Grieving families gathered at a morgue in western Uganda on Sunday to seek news of loved ones after dozens of students were killed in attacks by rebel groups and many others went missing.

At least 41 people, 38 of them students, were massacred late Friday at a secondary school in the town of Mpondwe, near the border with the Democratic Republic of Congo (DRC), officials said.

The attack on Lubiriha Secondary School shocked Uganda and drew global condemnation.

The military and police blamed the attack on the Allied Democratic Front (ADF) armed group. The attackers kidnapped six people as they fled.

The military said it was hunting for the attackers and would release the abductees.

Many victims were burnt beyond recognition as attackers set fire to a locked dormitory, thwarting efforts to identify the dead and find the whereabouts of the missing.

At the morgue in the small town of Bwera, near where the attack took place, families wailed as the bodies of their loved ones were placed in coffins and taken away for burial.
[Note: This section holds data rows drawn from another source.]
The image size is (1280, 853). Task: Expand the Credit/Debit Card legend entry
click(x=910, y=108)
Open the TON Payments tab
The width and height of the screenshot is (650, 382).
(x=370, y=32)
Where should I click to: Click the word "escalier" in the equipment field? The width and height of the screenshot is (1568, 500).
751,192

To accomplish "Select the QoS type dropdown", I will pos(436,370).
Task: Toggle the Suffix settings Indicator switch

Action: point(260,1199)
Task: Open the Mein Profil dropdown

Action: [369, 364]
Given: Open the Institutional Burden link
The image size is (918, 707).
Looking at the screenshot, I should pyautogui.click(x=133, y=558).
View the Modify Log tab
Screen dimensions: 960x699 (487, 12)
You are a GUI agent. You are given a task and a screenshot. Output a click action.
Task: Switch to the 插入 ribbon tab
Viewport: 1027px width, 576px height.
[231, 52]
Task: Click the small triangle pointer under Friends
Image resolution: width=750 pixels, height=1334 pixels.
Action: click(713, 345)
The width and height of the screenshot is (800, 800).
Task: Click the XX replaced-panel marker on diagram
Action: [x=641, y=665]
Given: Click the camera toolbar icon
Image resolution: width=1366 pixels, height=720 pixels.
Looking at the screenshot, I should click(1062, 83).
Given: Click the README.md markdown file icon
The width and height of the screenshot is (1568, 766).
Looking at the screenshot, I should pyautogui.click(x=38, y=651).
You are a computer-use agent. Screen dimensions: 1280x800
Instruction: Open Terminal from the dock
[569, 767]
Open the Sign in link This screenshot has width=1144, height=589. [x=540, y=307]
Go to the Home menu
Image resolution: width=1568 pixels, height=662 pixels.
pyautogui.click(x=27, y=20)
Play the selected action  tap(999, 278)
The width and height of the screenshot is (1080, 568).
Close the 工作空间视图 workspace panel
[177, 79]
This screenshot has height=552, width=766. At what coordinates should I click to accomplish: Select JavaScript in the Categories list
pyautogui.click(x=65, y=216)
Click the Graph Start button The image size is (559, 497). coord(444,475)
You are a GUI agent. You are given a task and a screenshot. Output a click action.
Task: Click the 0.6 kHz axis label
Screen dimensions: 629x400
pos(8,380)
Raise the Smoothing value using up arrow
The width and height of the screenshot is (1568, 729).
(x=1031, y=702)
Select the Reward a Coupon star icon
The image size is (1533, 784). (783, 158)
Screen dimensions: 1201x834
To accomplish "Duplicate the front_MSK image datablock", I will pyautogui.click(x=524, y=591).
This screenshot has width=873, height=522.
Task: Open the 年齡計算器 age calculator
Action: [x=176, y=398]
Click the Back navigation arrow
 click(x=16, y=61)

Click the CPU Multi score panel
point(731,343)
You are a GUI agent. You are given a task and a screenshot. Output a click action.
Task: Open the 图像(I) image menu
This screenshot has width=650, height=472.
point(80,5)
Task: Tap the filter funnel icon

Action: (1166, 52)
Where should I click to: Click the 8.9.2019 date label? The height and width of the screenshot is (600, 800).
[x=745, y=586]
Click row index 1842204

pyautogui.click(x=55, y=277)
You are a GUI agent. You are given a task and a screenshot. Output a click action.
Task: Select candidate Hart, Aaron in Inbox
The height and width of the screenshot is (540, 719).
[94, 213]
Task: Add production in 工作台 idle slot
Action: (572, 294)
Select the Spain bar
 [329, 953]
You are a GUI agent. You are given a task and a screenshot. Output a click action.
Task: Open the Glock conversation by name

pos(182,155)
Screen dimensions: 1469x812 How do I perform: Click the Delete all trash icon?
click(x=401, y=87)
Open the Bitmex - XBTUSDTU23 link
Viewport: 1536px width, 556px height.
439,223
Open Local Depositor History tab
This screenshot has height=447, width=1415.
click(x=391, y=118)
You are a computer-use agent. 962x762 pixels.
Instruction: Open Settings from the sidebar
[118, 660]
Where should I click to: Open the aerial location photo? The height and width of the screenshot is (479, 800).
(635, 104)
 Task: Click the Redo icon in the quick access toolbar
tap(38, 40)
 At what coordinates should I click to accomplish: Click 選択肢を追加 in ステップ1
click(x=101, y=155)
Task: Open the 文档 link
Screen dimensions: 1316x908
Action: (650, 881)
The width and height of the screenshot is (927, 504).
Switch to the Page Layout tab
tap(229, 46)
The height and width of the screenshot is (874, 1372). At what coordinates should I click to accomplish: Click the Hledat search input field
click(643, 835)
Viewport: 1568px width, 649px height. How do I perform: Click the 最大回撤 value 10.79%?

But for many others, there was no news of missing loved ones. Many of the charred bodies were sent to the city of Fort Portal for DNA testing.

It was the deadliest attack in Uganda since 2010, when Somalia-based al-Shabab groups carried out two bombings in Kampala that killed 76 people.

United Nations Secretary-General Antonio Guterres called it an “appalling act”, while Uganda’s close allies, the United States and the African Union, also condemned the bloodshed.

President Yoweri Museveni said on Saturday that the army would go after “these evil people and they will pay for what they have done”.

But some have questioned how the attackers managed to evade detection in a border area with a heavy military presence.

Major General Dick Olum told AFP that intelligence indicated the ADF was present in the area at least two days before the attack, so an investigation was needed to determine what went wrong.

Uganda and the Democratic Republic of Congo launched a joint offensive in 2021 to drive ADF out of Congolese strongholds, but those efforts have mostly failed.

In June 1998, the ADF attacked the Kichwamba Technical College in Uganda, near the border with the Democratic Republic of the Congo, burning 80 students to death in their dormitories.